A cynic might use the term “old wine in new bottles” to characterize many of these reissues. There are exceptions, of course, and this album is one. The most compelling reason to reexamine an old album stems from the recognition that there may be much we either have forgotten or did not properly appreciate the first time. Mose Allison Sings reminds us how true that can be.

The legendary Rudy Van Gelder engineered the session and mastered the original LP. However, since the advent of CDs, others have made the masters—until he was given the opportunity. “I remember the sessions well,” Van Gelder recounts. “I remember how the musicians wanted it to sound, and I remember their reactions to the playbacks.” In this light, it’s difficult to argue with his assertion that he is now their authentic “messenger.” The warm, full sound quality here is everything one would expect from Van Gelder.

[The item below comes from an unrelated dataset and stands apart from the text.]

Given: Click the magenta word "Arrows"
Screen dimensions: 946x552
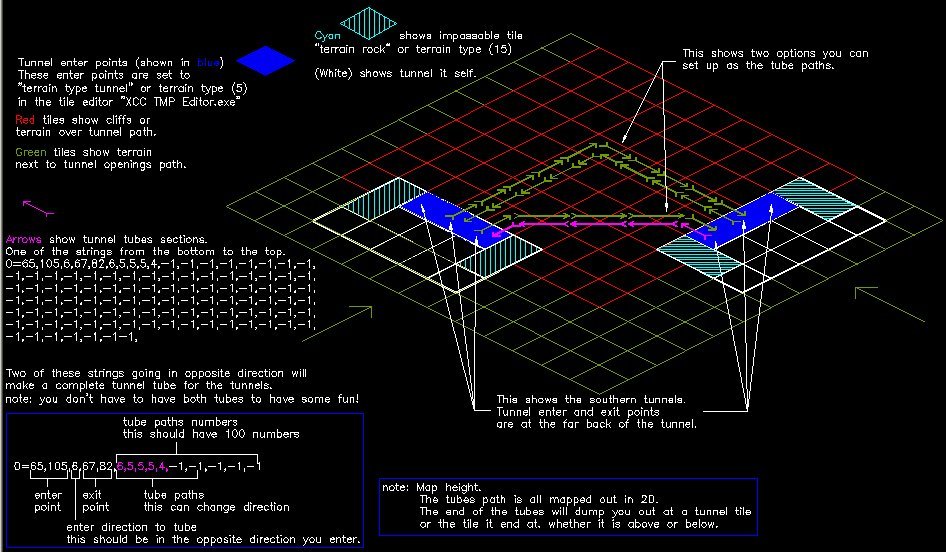Looking at the screenshot, I should click(x=25, y=240).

Eminent jazz scholar Ira Gitler adds a few paragraphs to his original liner notes, including the fact that he briefly served as Allison’s manager. He points out that Allison started out moseallison2playing trumpet as well as piano, but stopped when his horn was stolen in Philadelphia. One of the bonus tracks, “Trouble in Mind,” displays Allison’s trumpet playing, and listeners hearing his soulfully understated horn style for the first time are likely to ask, along with Gitler, why he never replaced it.

While the dry wit of Allison’s singing eventually eclipsed his piano skills, he was a bona fide jazz musician who played with Stan Getz, Gerry Mulligan and Zoot Sims before achieving fame in his own right. Allison effectively absorbed influences from Sonny Williamson to Nat Cole, says Gitler, describing his piano solos as “unspectacular but effective… models of brevity and wit.”

Allison’s range, and his seemingly effortless ability to balance it, is evident here. Along with his own composition “Parchman Farm,” the other tune for which he is best known is Willie Dixon’s “The Seventh Son.” Both are good examples of his down-home, Delta blues style. Yet he sounds equally comfortable covering the jazz of Duke Ellington, the rhythm and blues of Ray Charles, and the country and western of Jimmy Rogers.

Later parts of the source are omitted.